L’ultimo elemento ci porta alla considerazione finale sullo stile della narrazione che avevo preannunciato: l’uscita di scena di Pietro è, per chi ama i congedi solenni, quanto di più deludente e sconcertante si possa immaginare: «uscito, se ne andò in un altro luogo». (Sembrano certe comunicazioni della sala stampa vaticana dei nostri giorni, quando annunciano che un vescovo viene rimosso!). Dove sia quell’altro luogo, Luca non lo dice e noi non lo sappiamo. Conosciamo ben poco della successiva vita di Pietro: sappiamo da Paolo della sua presenza ad Antiochia, Eusebio di Cesarea ci dice che viaggiò molto dall’oriente all’occidente, fino ad arrivare a Roma «all’inizio del regno di Claudio», cioè appunto nei primi anni quaranta. Per chi, al contrario, predilige le uscite di scena silenziose, da “servi inutili” che, dopo aver fatto tutto il proprio dovere, quando è ora se ne vanno senza dare nell’occhio, questo dileguarsi di Pietro all’orizzonte filmato da Luca è elegantissimo.

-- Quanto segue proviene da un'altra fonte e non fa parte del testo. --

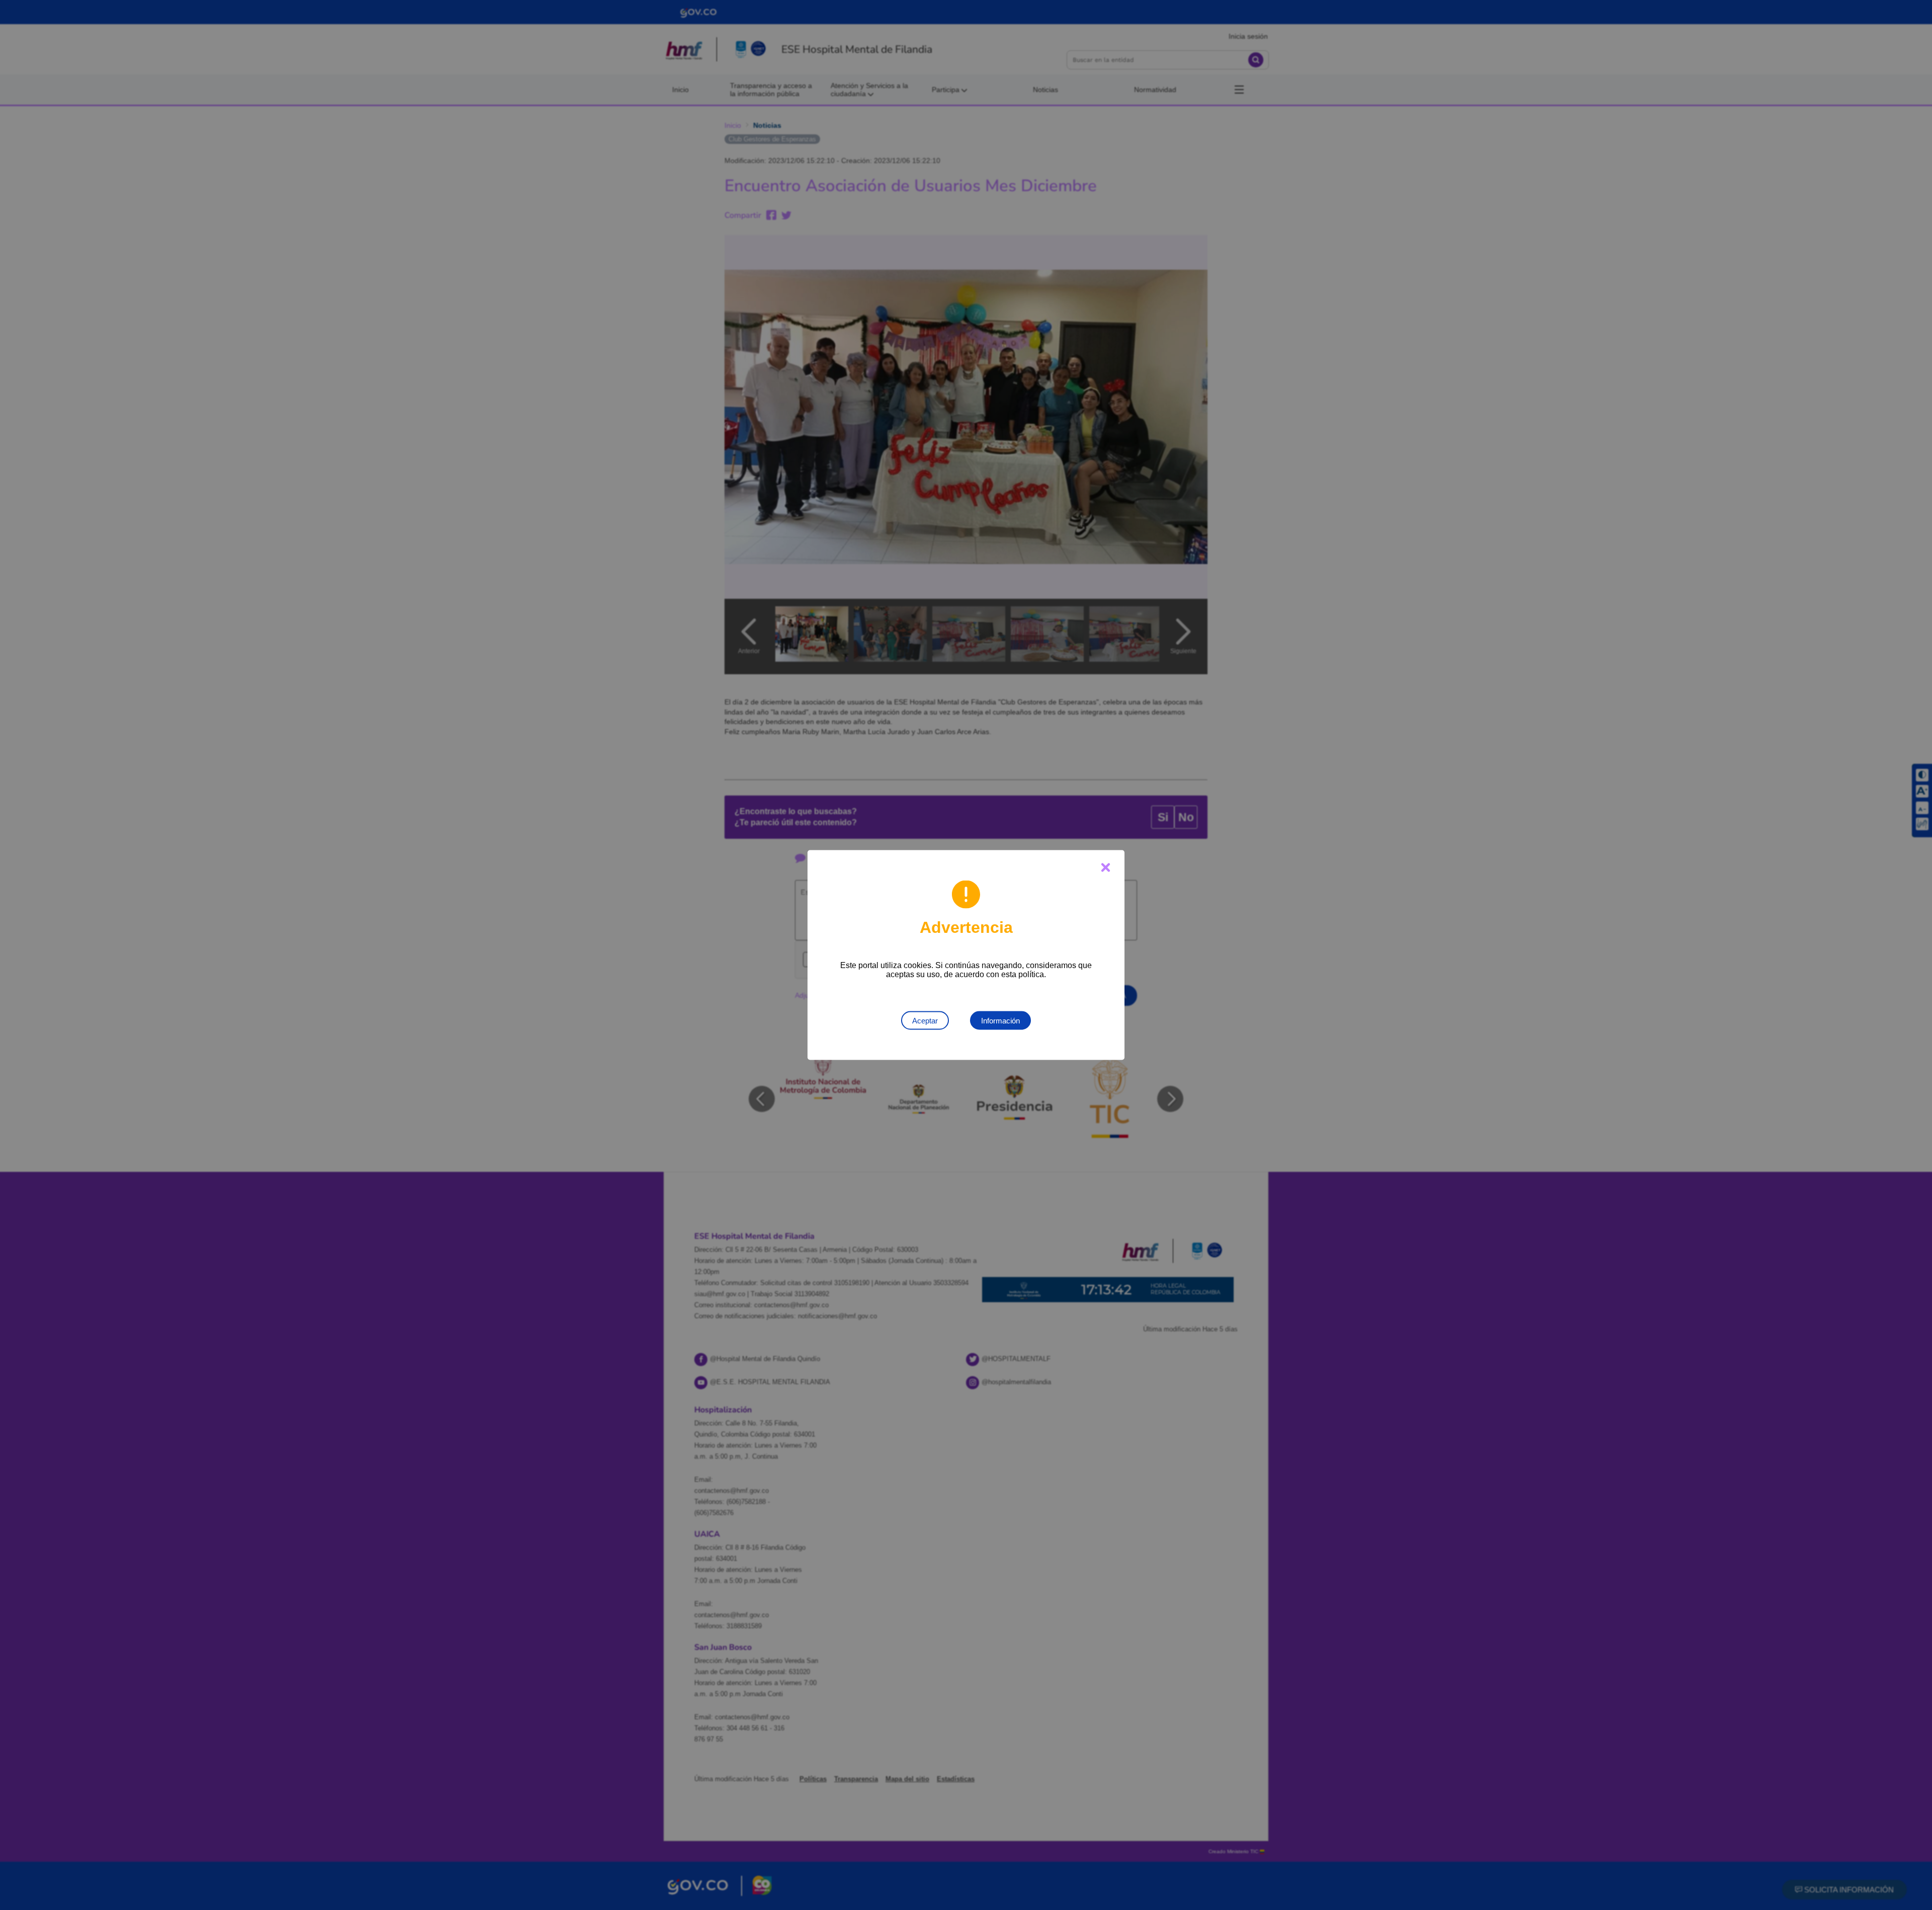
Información (1000, 1020)
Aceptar (925, 1020)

Per fare le cose ci vuole una ragione.

Frammento di una conversazione tra due ciclisti tutti bardati che mi hanno velocemente oltrepassato mentre camminavo questa mattina: «Quest’anno non ho fatto gli auguri a nessuno … gli altri anni li facevo io … quest’anno ho voluto vedere, e non si è mosso nessuno …».

Per fare le cose, anche le più semplici, anche le meno difficili, a noi uomini occorre una ragione. (Don Giussani avrebbe forse precisato: una ragione adeguata). Genus humanum arte et ratione vivit: è la nostra gloria, questa ed anche la nostra croce. L’uomo vive da uomo, e fa cose da uomo, solo se ha una ragione: se la ragione è buona, è possibile (o probabile) che anche la cosa sia buona; se la ragione è cattiva, è quasi certo – salvo che Dio non si metta in mezzo, come talvolta gli piace fare – che anche la cosa sarà cattiva. Ma comunque una ragione è necessaria. Spesso non basta: ci vuole anche un’affezione al motivo che la ragione riconosce per compiere l’azione, specialmente se questa è faticosa, molesta o pericolosa. E siccome l’affezione, vivissima nell’infanzia, si atrofizza col tempo se non viene coltivata, occorre talvolta un’ascesi che l’abbia resa abbastanza forte.

Se no, le cose finisce che non si fanno: neanche le più semplici, neanche le meno difficili. Che “ragione” hanno quasi tutti, oggigiorno, per farsi gli auguri? Per dire plausibilmente Buon Natale o Buona Pasqua, bisogna avere almeno la convinzione che Natale e Pasqua siano qualcosa di effettivo … e Buone Feste, come oggi improbabilmente molti si augurano, che cos’è mai se non un puro flatus vocis? Si può fare, naturalmente, per abitudine o per qualche altro motivo da niente … ma anche no.

Ecco, forse la china su cui scivola e lentamente si decompone la nostra società, si potrebbe etichettare con questa formula: “anche no”.

(Un giorno il ciclista tutto bardato magari si accorgerà di non avere ragioni adeguate neanche per fare tutta quella fatica e starà a casa a spippolare sulla tastiera).